══ Material to process
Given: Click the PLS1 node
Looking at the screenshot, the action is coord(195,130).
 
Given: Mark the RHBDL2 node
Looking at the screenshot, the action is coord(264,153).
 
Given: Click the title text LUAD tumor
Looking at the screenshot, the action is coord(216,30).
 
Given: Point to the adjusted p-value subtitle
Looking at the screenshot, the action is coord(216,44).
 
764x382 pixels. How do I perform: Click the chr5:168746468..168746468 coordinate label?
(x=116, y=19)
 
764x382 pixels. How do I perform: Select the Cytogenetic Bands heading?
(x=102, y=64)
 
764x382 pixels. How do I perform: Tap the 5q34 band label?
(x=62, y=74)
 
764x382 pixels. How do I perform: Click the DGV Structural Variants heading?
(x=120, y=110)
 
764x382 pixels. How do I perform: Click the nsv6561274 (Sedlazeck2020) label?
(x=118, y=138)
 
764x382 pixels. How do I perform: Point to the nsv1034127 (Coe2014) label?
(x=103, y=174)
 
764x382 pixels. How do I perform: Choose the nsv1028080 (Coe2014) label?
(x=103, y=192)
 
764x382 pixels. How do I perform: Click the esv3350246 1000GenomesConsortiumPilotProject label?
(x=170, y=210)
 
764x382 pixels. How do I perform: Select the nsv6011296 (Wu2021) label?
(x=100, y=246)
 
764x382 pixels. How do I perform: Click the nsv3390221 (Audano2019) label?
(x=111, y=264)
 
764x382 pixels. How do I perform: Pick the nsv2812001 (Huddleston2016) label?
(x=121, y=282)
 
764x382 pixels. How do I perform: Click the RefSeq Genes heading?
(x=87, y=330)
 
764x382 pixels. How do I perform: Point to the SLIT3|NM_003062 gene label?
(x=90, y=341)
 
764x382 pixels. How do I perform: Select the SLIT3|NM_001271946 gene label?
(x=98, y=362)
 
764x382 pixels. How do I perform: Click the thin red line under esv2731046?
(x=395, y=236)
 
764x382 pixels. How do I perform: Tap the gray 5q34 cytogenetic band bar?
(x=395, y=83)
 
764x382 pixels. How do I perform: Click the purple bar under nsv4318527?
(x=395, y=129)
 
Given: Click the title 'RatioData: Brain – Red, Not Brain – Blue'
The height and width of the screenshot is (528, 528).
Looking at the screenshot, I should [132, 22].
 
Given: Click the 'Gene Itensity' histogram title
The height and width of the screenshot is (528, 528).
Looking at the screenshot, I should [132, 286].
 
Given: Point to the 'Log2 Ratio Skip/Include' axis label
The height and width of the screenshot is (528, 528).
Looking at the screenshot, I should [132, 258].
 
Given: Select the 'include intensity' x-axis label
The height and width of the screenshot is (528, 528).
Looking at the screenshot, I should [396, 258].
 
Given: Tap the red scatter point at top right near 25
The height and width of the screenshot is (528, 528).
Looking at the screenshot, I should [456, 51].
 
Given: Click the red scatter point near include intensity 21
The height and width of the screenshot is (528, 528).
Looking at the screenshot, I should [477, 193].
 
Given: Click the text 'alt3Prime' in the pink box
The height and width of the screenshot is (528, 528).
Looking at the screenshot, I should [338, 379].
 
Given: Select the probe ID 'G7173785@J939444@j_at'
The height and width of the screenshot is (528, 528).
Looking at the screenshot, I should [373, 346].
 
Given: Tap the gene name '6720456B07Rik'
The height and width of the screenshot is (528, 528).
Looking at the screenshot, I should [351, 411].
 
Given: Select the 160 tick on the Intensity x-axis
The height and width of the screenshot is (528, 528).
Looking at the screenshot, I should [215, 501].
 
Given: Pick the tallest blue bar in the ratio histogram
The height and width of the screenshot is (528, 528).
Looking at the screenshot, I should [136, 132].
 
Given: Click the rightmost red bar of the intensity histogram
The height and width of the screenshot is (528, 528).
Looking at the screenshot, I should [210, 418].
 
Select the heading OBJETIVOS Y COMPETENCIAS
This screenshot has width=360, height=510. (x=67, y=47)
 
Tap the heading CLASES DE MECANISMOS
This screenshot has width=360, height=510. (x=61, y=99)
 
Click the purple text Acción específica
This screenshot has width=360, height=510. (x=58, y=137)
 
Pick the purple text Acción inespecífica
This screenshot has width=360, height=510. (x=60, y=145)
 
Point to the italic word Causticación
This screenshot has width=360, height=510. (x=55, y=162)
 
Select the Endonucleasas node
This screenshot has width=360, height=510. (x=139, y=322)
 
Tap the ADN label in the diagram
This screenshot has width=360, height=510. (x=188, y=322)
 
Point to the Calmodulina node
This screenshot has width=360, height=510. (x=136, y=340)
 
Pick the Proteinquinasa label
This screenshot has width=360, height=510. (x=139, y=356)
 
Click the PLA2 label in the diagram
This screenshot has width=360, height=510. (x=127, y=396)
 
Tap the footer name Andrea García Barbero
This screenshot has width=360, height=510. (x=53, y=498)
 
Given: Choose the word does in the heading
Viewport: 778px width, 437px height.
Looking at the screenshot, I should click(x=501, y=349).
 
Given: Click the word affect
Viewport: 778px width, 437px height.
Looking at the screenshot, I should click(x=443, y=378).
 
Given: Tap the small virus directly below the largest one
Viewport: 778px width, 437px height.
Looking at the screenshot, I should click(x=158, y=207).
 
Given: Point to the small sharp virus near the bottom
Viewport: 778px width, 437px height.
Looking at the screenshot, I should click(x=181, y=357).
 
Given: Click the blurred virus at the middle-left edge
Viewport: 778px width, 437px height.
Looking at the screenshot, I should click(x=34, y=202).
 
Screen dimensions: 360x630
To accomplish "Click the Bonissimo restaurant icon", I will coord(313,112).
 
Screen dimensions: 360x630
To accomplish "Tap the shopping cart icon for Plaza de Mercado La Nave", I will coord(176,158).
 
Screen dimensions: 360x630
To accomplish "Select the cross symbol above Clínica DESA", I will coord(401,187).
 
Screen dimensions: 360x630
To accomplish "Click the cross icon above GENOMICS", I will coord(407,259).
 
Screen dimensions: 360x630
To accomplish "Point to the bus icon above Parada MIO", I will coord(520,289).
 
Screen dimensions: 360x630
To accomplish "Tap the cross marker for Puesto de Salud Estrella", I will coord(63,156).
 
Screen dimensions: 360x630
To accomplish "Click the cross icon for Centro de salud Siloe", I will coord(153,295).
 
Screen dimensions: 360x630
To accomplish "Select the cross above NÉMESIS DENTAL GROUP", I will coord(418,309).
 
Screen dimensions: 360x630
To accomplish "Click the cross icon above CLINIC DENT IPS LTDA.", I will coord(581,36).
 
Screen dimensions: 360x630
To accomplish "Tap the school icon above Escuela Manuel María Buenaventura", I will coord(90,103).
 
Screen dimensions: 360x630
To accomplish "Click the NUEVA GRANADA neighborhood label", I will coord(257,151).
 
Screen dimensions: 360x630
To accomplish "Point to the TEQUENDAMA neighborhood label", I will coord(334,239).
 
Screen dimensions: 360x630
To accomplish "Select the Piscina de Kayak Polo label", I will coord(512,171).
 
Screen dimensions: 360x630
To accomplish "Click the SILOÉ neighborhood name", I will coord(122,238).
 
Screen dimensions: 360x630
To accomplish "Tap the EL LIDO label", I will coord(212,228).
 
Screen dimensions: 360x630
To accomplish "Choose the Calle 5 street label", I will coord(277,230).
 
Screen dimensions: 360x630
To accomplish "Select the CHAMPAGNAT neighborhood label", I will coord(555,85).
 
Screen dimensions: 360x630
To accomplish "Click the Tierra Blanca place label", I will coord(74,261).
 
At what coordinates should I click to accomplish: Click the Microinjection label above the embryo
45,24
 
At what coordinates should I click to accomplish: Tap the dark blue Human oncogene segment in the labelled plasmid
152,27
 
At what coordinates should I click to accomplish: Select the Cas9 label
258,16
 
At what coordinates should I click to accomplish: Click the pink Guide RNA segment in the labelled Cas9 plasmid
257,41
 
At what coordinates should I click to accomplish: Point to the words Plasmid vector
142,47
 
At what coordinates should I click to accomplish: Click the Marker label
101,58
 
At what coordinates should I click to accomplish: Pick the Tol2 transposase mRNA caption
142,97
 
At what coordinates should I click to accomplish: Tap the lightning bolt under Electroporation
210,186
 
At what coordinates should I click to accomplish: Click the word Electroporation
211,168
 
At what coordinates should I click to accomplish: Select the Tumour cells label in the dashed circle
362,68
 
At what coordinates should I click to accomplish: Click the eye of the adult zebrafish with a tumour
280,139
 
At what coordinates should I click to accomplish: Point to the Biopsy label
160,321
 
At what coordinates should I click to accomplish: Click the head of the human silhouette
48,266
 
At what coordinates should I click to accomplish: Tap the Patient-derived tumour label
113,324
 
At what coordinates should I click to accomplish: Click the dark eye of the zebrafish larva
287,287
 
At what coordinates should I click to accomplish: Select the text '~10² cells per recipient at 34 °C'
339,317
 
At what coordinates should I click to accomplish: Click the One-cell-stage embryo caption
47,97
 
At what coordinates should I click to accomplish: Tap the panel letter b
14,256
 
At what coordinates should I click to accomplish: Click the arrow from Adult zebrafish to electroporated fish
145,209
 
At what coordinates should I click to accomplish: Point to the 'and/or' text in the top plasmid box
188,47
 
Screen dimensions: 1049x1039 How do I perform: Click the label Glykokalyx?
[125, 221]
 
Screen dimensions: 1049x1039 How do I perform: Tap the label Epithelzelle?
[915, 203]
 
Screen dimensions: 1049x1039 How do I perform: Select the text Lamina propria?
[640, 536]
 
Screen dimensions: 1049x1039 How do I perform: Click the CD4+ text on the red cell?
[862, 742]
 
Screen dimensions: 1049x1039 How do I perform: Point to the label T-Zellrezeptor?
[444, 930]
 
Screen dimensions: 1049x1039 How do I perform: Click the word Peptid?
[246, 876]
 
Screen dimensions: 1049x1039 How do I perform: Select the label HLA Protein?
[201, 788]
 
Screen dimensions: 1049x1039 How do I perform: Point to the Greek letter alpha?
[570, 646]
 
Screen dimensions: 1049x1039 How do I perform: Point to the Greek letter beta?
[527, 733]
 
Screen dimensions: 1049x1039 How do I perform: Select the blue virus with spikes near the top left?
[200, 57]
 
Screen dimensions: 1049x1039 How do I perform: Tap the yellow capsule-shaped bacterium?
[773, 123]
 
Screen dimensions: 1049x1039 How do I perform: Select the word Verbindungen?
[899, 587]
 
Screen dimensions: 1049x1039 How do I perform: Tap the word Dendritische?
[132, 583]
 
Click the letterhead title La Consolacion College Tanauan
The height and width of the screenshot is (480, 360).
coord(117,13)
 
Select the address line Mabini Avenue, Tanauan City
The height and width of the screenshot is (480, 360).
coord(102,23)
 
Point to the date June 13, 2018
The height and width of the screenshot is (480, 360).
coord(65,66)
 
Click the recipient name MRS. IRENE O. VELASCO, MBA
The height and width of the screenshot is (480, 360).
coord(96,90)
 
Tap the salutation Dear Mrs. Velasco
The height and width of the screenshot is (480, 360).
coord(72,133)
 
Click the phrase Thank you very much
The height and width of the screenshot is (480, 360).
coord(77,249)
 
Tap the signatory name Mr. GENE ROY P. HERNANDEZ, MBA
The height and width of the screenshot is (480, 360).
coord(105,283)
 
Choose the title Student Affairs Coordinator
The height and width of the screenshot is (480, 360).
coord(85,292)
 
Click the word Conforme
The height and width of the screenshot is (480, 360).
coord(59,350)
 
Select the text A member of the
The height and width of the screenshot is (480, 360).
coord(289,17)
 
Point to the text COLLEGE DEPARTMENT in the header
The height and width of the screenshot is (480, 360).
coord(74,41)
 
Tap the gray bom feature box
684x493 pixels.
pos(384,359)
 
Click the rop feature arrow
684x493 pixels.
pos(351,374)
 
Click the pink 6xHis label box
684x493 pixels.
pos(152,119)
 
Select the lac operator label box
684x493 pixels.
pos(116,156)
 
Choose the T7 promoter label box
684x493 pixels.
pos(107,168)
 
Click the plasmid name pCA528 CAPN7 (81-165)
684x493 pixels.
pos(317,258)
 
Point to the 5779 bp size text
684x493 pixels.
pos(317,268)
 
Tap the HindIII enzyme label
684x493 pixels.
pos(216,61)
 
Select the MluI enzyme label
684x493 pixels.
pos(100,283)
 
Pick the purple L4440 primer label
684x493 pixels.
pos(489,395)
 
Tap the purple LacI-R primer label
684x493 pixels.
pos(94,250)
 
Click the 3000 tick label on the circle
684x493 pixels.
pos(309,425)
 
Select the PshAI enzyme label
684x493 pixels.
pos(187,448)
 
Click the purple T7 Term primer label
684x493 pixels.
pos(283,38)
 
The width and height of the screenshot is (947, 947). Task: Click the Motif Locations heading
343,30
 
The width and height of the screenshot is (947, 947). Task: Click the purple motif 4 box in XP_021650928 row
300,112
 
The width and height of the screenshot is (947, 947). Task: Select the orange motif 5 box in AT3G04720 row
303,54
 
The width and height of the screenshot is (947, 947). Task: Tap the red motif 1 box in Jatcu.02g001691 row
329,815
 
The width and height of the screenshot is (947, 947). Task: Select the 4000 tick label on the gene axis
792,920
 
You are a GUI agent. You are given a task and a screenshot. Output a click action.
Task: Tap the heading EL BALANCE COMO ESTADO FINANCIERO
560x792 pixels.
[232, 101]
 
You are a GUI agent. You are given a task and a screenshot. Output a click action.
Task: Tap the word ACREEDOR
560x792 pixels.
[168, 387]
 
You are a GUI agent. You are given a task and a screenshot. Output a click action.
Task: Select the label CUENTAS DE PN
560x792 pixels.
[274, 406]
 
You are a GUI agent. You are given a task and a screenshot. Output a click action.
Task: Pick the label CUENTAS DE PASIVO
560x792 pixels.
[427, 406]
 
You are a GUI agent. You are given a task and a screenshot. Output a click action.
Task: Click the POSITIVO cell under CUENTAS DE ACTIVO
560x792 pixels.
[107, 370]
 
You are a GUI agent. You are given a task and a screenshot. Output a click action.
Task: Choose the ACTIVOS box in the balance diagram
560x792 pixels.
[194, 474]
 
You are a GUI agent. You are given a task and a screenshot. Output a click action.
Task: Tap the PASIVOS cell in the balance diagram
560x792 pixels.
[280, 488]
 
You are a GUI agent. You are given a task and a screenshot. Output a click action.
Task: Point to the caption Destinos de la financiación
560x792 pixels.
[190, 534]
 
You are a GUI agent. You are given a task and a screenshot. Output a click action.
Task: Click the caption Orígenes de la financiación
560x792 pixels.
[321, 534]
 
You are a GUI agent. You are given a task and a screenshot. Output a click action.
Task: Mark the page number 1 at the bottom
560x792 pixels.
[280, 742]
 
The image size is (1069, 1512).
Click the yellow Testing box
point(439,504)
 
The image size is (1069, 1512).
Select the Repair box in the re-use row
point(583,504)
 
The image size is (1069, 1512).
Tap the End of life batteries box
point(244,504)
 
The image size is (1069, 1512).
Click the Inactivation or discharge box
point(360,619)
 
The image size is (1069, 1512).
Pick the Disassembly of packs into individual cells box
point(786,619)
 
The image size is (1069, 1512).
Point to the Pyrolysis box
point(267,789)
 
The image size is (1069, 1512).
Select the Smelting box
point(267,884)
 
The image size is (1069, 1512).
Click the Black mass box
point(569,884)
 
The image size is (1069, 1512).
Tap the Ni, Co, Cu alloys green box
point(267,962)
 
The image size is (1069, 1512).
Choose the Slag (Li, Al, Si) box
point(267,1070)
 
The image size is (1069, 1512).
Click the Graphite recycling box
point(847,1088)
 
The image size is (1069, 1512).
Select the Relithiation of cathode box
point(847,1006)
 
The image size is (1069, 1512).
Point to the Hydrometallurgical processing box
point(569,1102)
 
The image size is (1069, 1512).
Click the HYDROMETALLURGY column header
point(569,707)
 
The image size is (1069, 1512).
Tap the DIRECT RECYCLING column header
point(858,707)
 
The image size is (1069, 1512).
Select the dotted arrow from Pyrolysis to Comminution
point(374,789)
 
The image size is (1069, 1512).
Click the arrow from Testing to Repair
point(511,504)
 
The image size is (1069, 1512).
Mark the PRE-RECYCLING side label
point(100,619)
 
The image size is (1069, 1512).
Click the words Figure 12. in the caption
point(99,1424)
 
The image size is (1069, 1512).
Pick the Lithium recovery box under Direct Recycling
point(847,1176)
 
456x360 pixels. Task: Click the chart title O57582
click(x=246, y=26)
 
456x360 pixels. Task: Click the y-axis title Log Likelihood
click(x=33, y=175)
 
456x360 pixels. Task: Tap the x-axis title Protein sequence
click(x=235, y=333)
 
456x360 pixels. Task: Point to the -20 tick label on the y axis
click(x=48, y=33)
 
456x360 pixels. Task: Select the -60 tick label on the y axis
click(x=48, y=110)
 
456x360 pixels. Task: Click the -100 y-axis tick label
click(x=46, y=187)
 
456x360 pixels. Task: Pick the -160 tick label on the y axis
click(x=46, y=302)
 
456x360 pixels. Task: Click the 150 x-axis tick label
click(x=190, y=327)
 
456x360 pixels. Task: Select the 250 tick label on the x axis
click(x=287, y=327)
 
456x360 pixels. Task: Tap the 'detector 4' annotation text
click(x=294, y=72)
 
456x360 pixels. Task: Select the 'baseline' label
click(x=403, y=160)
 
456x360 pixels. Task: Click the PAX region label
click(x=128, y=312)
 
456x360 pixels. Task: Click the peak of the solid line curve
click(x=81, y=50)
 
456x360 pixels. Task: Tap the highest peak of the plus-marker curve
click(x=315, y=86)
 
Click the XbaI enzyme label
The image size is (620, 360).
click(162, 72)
════
Report all lines of the material that contain the word "Tanauan".

## Reply
Click the letterhead title La Consolacion College Tanauan
Select the address line Mabini Avenue, Tanauan City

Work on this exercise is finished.